### What you will do
Keep only the lines that hold the string "window", filtering out the rest of the entries below.
**** Source records ****
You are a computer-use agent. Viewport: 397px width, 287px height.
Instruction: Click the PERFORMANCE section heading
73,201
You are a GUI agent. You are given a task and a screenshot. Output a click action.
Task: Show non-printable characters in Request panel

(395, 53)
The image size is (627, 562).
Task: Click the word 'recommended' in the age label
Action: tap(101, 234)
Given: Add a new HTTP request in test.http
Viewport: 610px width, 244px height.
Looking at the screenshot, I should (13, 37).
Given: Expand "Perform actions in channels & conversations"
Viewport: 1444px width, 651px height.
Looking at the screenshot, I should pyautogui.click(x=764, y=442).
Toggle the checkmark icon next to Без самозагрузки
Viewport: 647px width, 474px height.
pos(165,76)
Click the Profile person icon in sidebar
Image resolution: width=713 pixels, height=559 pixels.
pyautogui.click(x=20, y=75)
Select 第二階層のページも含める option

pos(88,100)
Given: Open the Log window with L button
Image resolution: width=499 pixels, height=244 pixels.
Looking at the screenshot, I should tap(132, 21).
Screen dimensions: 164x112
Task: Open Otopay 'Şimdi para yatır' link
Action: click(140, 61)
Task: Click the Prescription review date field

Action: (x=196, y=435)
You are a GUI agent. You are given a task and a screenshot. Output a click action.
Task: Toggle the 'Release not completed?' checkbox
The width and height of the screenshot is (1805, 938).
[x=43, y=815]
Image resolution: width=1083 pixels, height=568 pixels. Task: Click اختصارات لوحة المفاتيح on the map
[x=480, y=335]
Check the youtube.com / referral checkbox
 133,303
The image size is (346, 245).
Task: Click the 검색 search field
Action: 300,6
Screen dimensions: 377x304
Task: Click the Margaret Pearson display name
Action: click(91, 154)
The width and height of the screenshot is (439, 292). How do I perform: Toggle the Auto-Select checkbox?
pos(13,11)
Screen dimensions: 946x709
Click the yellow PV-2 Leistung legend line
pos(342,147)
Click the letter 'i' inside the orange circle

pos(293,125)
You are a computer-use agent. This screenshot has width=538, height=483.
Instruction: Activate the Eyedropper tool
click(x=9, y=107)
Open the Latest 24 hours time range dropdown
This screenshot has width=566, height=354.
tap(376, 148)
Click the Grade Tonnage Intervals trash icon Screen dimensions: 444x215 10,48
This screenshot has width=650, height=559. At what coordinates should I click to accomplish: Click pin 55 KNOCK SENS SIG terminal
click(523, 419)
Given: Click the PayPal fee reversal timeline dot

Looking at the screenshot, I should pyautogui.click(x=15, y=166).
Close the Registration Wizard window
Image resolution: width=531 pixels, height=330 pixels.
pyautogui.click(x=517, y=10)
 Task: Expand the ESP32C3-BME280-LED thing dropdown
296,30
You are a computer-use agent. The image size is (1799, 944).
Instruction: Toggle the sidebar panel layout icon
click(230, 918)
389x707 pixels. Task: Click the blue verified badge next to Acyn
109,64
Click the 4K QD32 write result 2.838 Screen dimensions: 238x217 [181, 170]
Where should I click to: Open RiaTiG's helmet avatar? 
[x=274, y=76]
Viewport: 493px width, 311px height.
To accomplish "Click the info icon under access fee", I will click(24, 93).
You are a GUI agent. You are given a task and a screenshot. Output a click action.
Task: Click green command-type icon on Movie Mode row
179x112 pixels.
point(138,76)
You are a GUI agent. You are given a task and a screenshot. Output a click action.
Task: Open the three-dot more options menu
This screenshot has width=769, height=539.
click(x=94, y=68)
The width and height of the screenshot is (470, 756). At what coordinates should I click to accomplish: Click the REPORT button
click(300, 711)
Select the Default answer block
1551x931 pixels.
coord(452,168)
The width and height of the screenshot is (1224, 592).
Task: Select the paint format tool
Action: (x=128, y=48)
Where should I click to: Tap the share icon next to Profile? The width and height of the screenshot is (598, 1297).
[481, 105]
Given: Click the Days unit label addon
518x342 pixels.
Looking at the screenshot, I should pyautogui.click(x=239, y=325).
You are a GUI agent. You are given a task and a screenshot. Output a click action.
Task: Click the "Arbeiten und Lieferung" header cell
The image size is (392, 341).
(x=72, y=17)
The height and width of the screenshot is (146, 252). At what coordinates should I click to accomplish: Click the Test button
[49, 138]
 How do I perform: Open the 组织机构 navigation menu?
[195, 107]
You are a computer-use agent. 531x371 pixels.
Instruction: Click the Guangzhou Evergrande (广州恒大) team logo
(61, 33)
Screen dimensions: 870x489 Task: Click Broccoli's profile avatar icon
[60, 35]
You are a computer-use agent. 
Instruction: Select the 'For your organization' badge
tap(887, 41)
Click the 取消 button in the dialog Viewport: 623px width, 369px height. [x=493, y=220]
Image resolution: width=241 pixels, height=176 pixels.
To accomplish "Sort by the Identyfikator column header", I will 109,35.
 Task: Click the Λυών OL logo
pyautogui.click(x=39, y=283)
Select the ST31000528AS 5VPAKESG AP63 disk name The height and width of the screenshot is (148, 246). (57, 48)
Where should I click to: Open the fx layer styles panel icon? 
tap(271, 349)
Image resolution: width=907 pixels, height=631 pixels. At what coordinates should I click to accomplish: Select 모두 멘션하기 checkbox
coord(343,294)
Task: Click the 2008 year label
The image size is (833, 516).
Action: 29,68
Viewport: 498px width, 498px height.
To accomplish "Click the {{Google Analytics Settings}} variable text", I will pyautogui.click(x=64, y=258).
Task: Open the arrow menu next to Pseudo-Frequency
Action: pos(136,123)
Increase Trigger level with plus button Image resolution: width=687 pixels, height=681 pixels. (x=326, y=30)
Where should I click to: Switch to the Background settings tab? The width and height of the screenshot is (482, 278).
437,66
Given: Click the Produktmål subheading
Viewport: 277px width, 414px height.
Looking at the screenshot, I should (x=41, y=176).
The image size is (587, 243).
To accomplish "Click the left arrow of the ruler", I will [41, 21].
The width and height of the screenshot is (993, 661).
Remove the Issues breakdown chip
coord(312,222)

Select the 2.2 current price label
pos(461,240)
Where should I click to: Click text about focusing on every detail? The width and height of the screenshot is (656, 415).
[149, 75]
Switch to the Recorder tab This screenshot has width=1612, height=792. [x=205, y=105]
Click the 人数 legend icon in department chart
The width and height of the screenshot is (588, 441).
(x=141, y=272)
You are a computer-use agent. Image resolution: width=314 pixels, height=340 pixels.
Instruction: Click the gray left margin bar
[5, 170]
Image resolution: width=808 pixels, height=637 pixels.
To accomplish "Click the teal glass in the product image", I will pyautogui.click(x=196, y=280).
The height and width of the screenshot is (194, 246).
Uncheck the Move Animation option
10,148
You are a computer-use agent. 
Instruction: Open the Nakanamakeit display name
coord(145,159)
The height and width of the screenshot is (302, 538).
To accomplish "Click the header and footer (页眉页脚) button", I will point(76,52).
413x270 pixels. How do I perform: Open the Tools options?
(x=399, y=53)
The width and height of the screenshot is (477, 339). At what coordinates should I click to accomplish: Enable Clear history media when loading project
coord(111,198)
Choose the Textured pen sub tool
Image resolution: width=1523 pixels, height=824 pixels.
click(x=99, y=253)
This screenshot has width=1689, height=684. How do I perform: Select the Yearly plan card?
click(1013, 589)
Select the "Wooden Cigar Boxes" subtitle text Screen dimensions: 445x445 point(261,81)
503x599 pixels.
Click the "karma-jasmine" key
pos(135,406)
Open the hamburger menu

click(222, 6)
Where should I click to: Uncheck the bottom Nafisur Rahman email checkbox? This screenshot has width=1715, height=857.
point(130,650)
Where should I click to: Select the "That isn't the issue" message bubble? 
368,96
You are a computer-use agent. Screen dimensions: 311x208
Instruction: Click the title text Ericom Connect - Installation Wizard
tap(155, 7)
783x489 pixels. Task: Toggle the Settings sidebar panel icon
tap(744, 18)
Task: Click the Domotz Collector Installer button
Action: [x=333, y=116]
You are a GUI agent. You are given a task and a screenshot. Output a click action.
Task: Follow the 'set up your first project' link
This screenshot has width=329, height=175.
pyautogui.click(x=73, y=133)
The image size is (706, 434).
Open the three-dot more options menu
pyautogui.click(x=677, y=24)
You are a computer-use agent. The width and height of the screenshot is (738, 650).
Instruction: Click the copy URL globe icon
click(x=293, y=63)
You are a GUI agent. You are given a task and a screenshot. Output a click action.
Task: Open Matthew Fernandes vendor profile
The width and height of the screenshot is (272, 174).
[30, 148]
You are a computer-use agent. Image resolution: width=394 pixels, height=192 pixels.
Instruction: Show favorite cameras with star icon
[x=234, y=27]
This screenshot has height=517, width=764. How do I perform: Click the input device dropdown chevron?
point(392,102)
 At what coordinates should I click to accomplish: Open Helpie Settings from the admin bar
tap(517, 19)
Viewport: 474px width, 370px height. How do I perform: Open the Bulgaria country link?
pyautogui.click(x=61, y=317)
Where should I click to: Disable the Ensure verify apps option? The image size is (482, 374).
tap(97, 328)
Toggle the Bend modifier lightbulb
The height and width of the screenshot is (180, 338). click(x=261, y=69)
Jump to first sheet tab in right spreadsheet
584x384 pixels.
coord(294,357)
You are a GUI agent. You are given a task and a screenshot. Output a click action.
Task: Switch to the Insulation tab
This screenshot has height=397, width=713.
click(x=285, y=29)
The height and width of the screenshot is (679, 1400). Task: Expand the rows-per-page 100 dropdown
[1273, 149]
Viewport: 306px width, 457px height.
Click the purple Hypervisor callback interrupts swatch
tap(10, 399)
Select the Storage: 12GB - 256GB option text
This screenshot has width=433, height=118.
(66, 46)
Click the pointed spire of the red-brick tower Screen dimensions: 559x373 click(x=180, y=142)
****
### Solution for this problem
Given: Open the Log window with L button
Close the Registration Wizard window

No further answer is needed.